Issue-wise Detailed Analysis:
1. Classification of Rectifiers:
The applicants, registered dealers under the Bombay Sales Tax Act, 1959, manufacture and sell rectifiers. They were assessed to payment of sales tax by the Sales Tax Officer based on the classification of rectifiers under entry 20 in Schedule C rather than the residuary entry 22 in Schedule E. The Assistant Commissioner and the Tribunal upheld this classification.
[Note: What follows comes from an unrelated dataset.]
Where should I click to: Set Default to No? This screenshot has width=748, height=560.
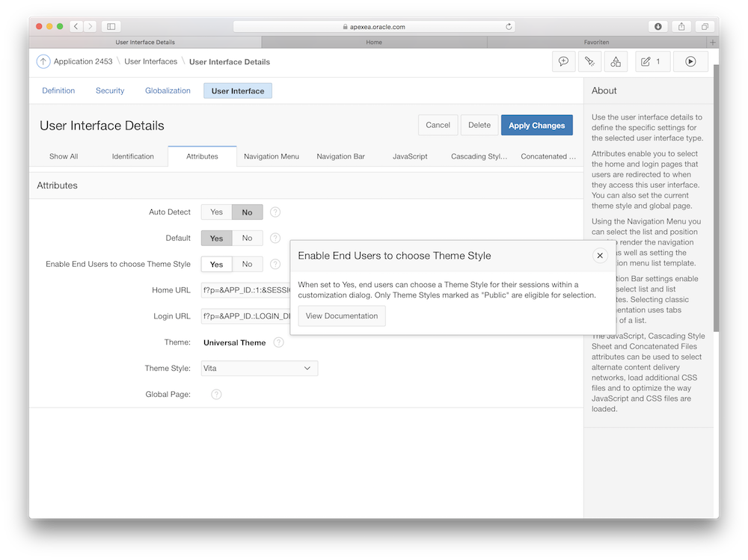(247, 238)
The High Court was approached to determine if the rectifiers fell under entry 20 in Schedule C or entry 22 in Schedule E.
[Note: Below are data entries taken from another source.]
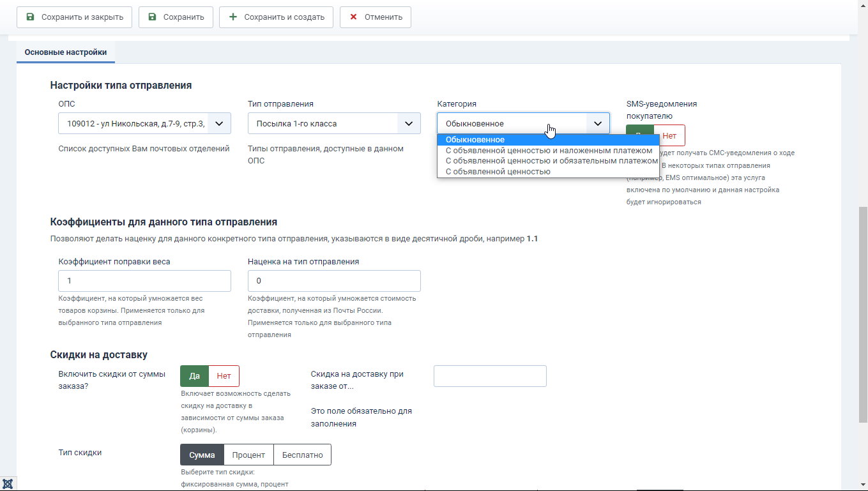Enable order-sum discounts with the Да toggle
Viewport: 868px width, 491px height.
(x=194, y=376)
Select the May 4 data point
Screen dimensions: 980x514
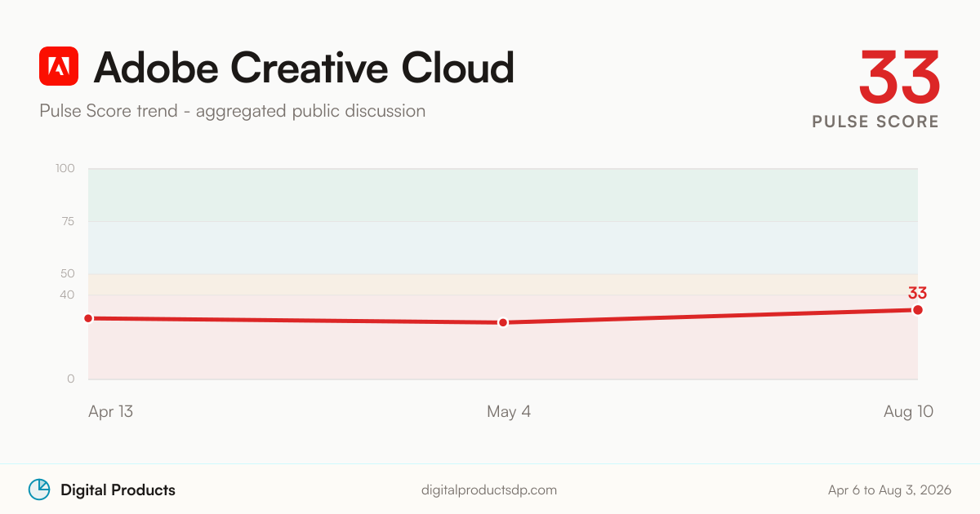pos(503,322)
2. Determination of Appropriate Entry:
The primary question referred to the High Court was: "Whether the Tribunal was right in holding that the rectifiers manufactured and marketed by the petitioners were not covered by entry No. 15 of Schedule C nor by entry No. 22 of Schedule E but are covered by entry No. 20 of Schedule C of the said Act?" Initially, the Tribunal's statement of the case lacked sufficient detail, prompting the High Court to request a supplementary statement.
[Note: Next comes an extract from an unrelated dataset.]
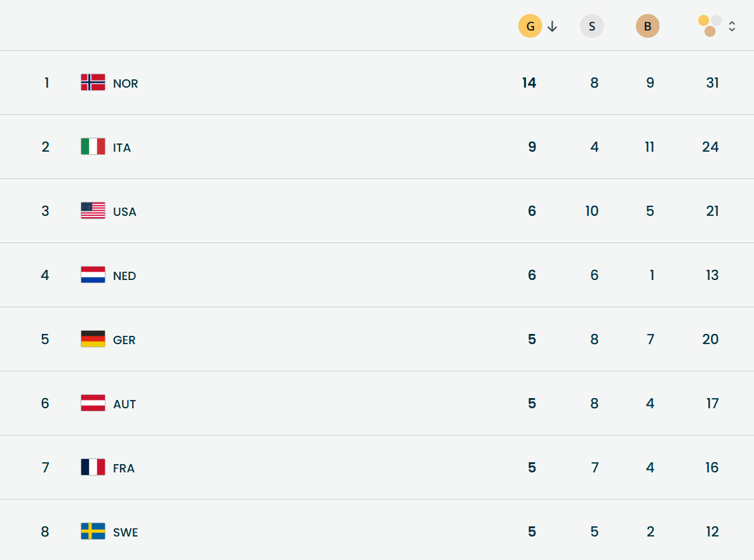
Task: Click the Austria flag icon
Action: (x=93, y=403)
3. Interpretation of "Electrical Goods":
The description of goods in entry 20 in Schedule C (from 15th July, 1962, onwards) reads: "Electrical goods, other than those specified in any other entry in this schedule or in any other schedule." The core issue was whether rectifiers could be described as electrical goods. The rectifiers convert alternating current into direct current for various industrial uses. The applicants argued that rectifiers do not consume electricity and thus should not be classified as electrical goods. However, the court rejected this argument, stating that consumption of electricity is not a decisive criterion. Instead, the purpose and direct connection with electricity (production, distribution, transmission, or utilisation) are more relevant.
The court provided examples to illustrate that many items requiring electrical energy are not necessarily classified as electrical goods (e.g., electric railway engines, electric typewriters). Conversely, items like electrical wires and plugs, which do not consume electricity but are integral to its transmission, are classified as electrical goods.
Conclusion:
Applying these principles, the court concluded that rectifiers have a direct nexus with the utilisation of electricity, as their primary function is to convert alternating current into direct current, making them electrical goods under entry 20 in Schedule C. The court also referenced similar cases from other jurisdictions (e.g., State of Andhra Pradesh v. Indian Detonators Ltd., William Jacks and Co. Ltd. v. State of Madras, Commissioner of Sales Tax v. Import Association, Allahabad) to support its decision.
Judgment:
The High Court answered the question in the affirmative, in favor of the department and against the applicants. The applicants were ordered to pay costs of Rs. 300 in Sales Tax Reference No. 31 of 1976, with no order as to costs in the other references. The fees deposited by the applicants were to be adjusted against the order of costs, with the balance refunded to the applicants.
References answered in the affirmative.